* Start Task data *

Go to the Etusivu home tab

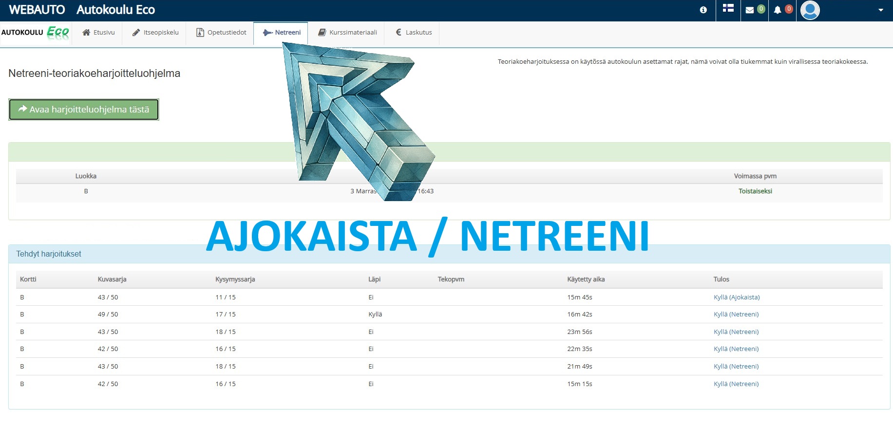(98, 33)
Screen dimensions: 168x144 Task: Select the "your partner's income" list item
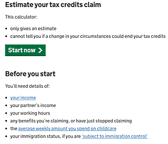click(33, 105)
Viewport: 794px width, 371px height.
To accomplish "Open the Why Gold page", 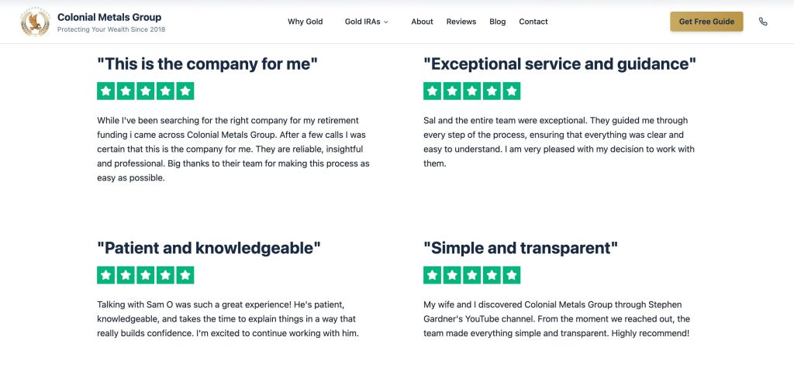I will pyautogui.click(x=305, y=22).
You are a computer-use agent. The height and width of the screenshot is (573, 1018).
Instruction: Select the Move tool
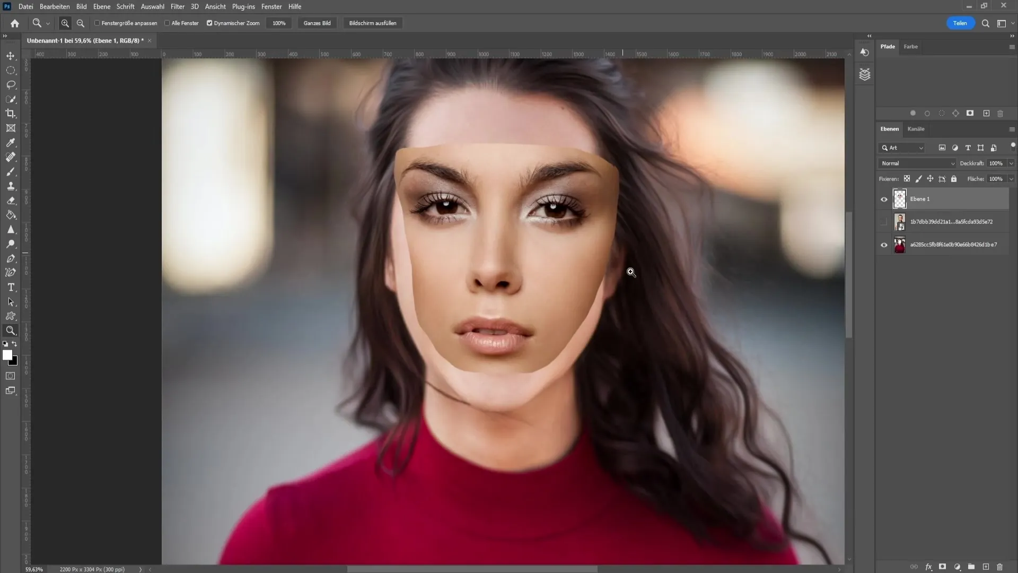click(x=11, y=55)
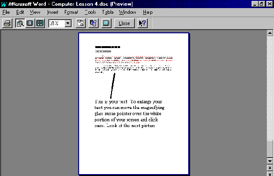274x176 pixels.
Task: Click the previewed page to magnify
Action: coord(134,104)
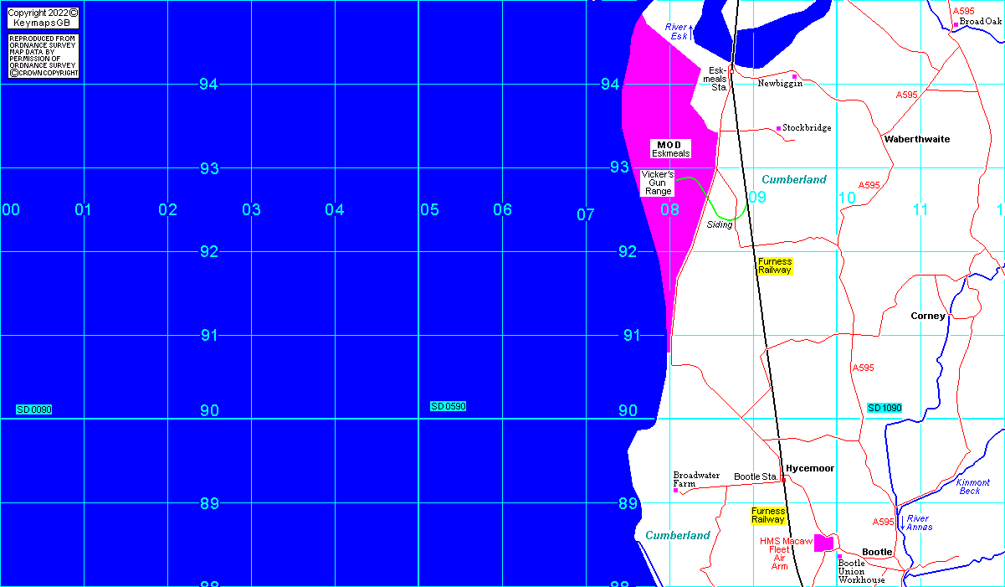Click the Ordnance Survey reproduction notice
This screenshot has height=587, width=1005.
pos(44,56)
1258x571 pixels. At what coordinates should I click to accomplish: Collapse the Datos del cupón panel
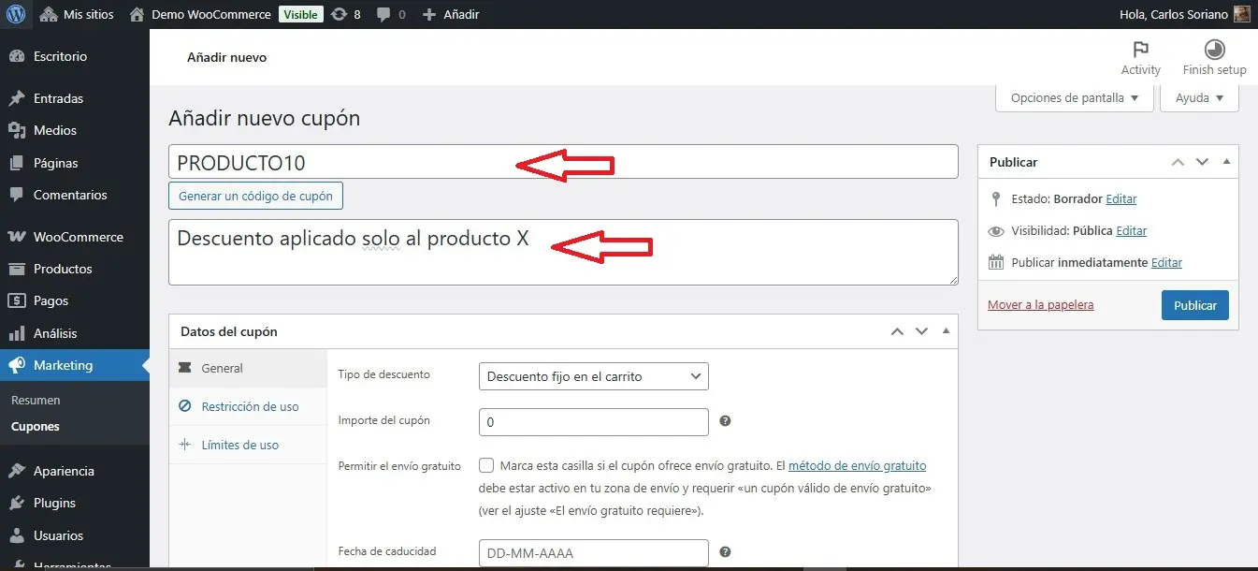(946, 331)
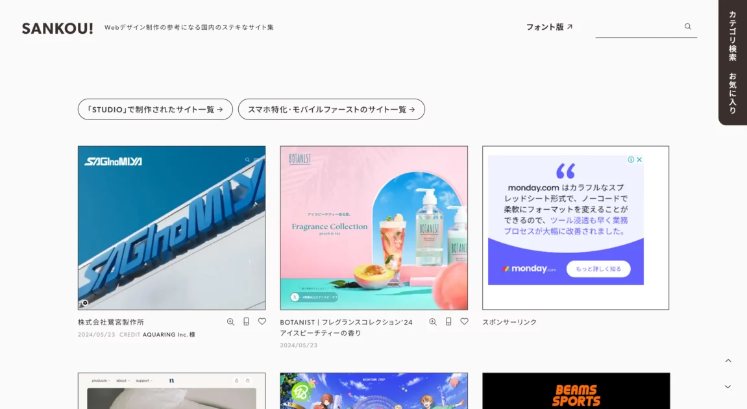Click もっと詳しく知る in monday.com ad
Image resolution: width=747 pixels, height=409 pixels.
598,269
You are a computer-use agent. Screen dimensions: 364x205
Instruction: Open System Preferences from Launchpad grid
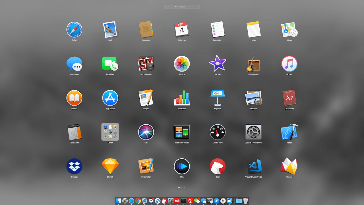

* End Task data *

To be done: Count the lines in the data above that contain the string "height", treating case as significant, and give only that number.

Task answer: 4